# Casting in Charlotte



## dumdrum (Oct 24, 2010)

Anybpdy know any good places in charlotte to practice..kinda new to area ....


----------



## CarolinaChuck (Jan 11, 2011)

Welcome to the Piedmont...sorry, not much flat open ground around here. I live in Concord and I'll shoot you a PM and see if we can not find you some usable ground up this way.

CC


----------



## RW_20 (Oct 16, 2007)

As CarolinaChuck said, it is very hard to find a good spot to practice around here. If anyone does have a prime location, I would love to get a group together from time to time. In the meantime, keep an eye out for Hookedup to put together something in Hickory from time to time. Not too far, and these guys are really good people.


----------



## March Hare (Jan 19, 2012)

After I respooled a new line, I went down to the elementary school here around diner time when no one was around. The parking lot in the back where the busses park is wide open.


----------



## Hudak (Sep 10, 2007)

You guys are more than welcome to caravan to Linden for a day of casting and general BS. (Racewire20 can show you the way, LOL)


----------



## Diamondeyes (Jan 27, 2006)

Hey guys, i live in Mooresville and have a couple places in Charlotte and surrounding that i go.Ya'll let me know when you want to get together.

Thanks
John Snell


----------



## spydermn (Apr 26, 2009)

There are a couple areas that I cast but they are public so you have to fight with the public. Both are on the north side of town. You get about 200yrds of open space which is plenty for me (I max out about 450 right now) PM me and I will try to tell you where they are but I only know the directions. I would also be up for some casting but would have to be fridays as I work all weekend. Let me know.


----------



## RW_20 (Oct 16, 2007)

Robert,I wish you were a little closer. I am going to try and get that way soon though.

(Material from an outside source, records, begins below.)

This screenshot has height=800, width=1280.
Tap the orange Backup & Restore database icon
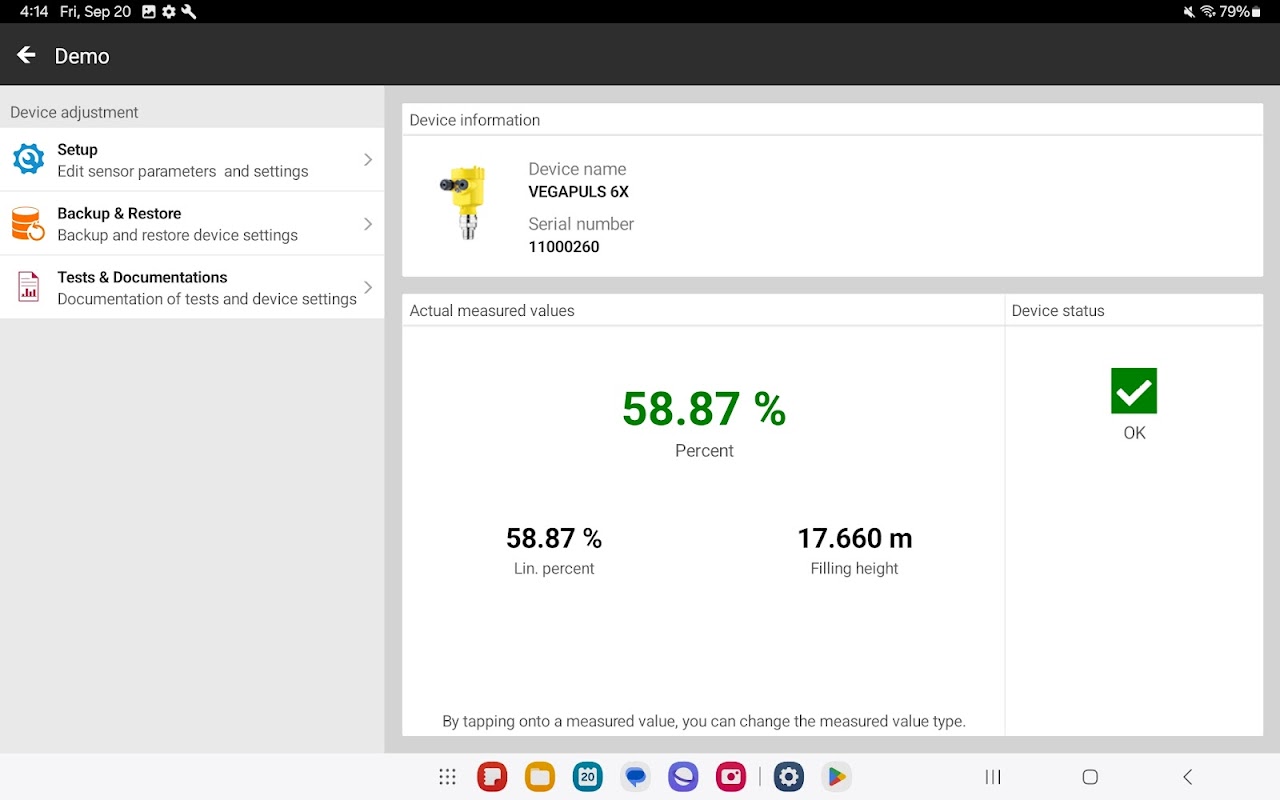28,224
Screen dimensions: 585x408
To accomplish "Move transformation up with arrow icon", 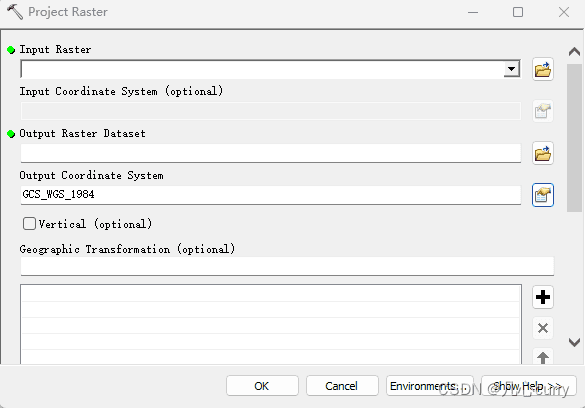I will (542, 357).
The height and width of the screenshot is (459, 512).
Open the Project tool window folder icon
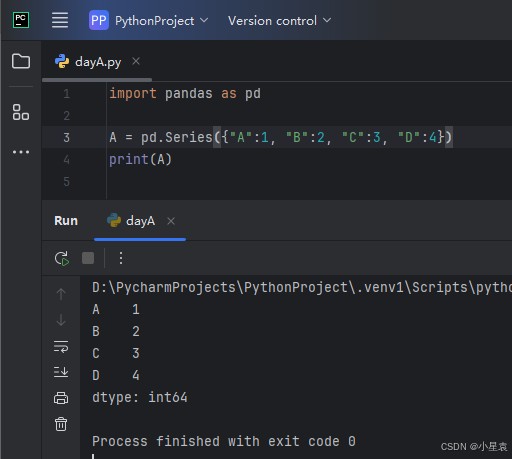(21, 61)
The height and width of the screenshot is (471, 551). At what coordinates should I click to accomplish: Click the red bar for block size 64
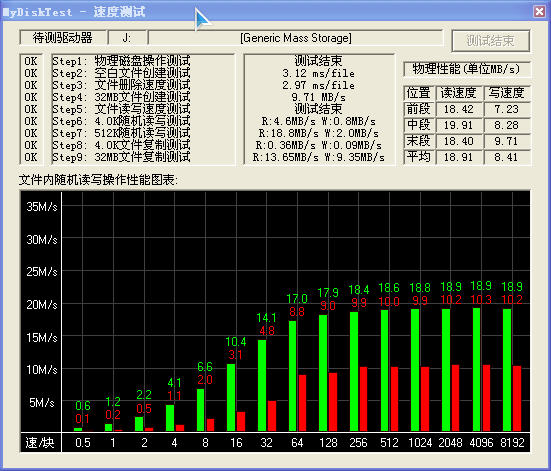302,403
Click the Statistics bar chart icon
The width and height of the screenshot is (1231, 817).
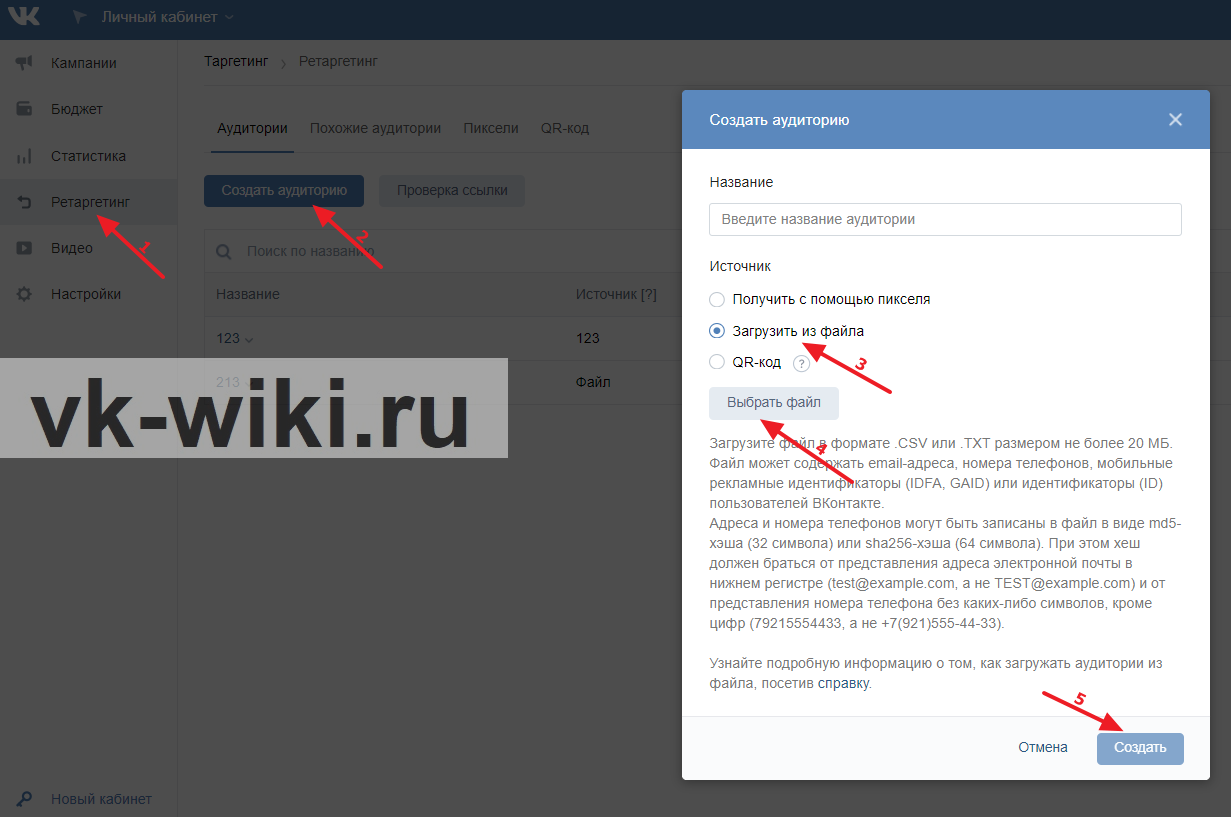[25, 156]
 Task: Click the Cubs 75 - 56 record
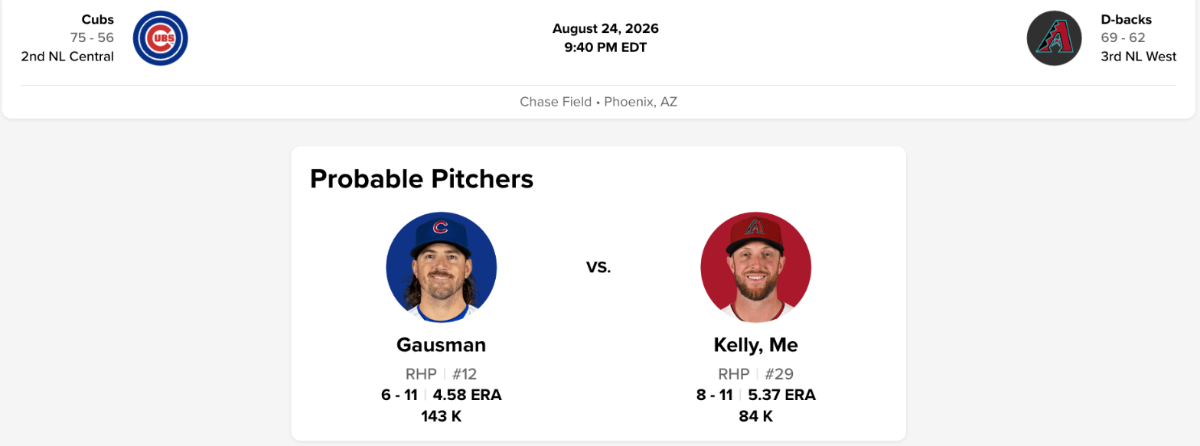pyautogui.click(x=91, y=38)
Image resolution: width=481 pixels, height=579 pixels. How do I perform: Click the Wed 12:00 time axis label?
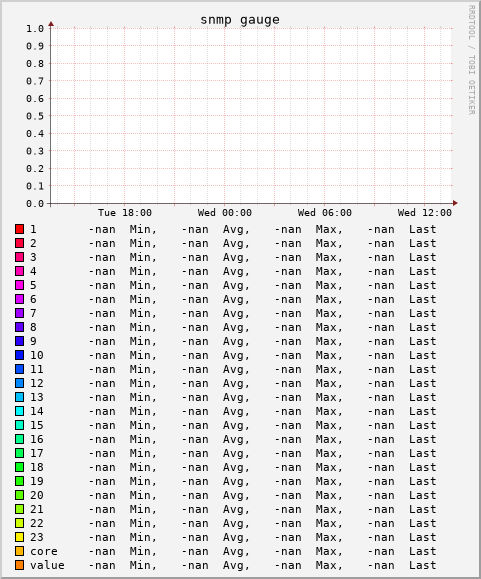tap(425, 213)
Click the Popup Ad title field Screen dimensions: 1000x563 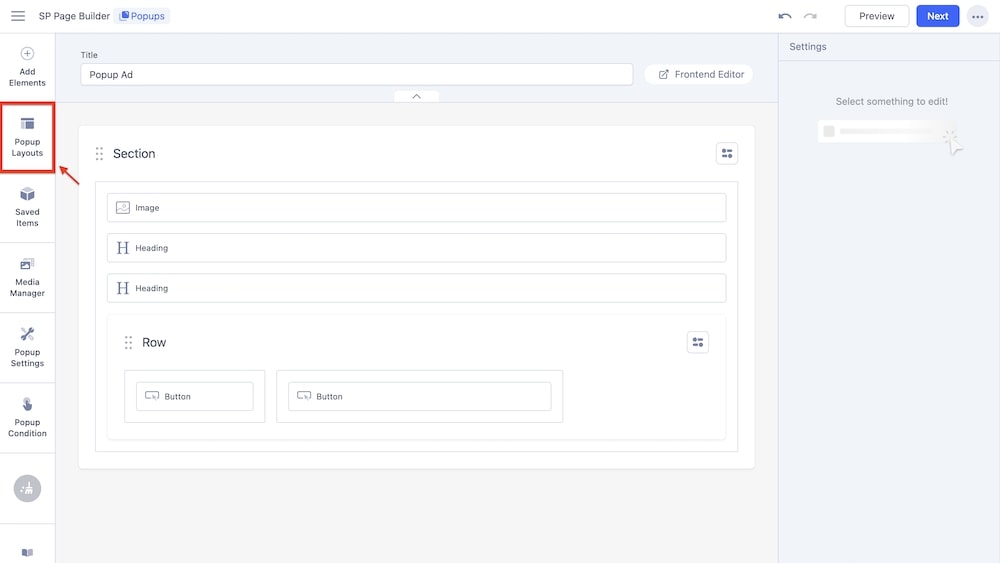(x=356, y=75)
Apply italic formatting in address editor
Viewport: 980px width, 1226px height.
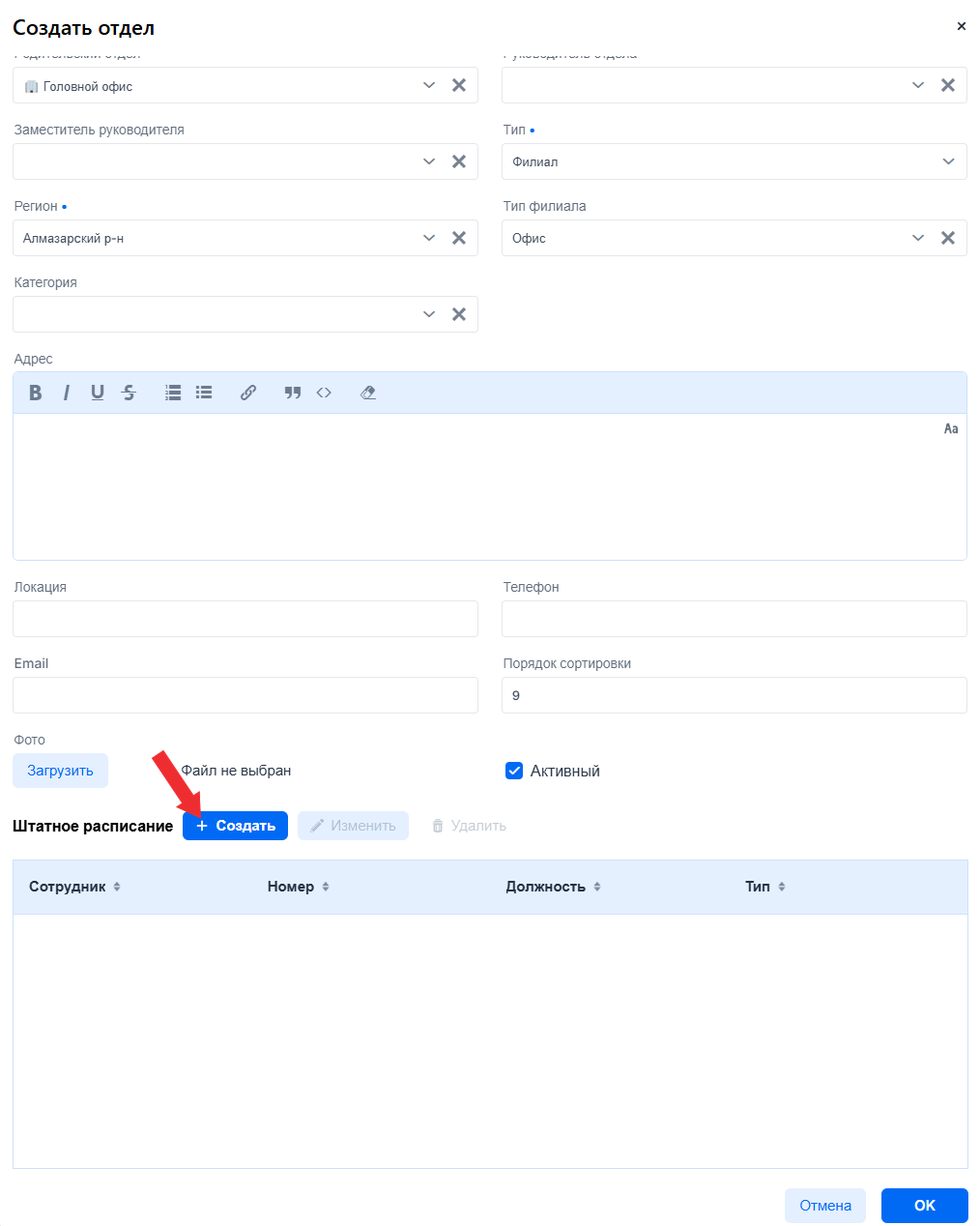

Hey John, I live down in Waxhaw. Any time your gonna hit the field shoot me a pm. I'd like opportunity to get back at it.


----------



## USEF THE MAG (Jul 7, 2006)

i live out in monroe and have plenty of farm land around me to cast. It is ok now to cast because its not growing season, but lots of the fields hold a lot of water and are usually pretty wet.


----------



## RW_20 (Oct 16, 2007)

Yea, that's the problem. Pleanty of space, just hard to find flat groomed areas without structures or power lines. We'll have to get up together.


----------



## spydermn (Apr 26, 2009)

Let me know if you get together, I will drive


----------



## spydermn (Apr 26, 2009)

I just landed two more places to cast. One in Huntersville, one in the University area. Again, if anyone want to cast on a friday give me a holler!


----------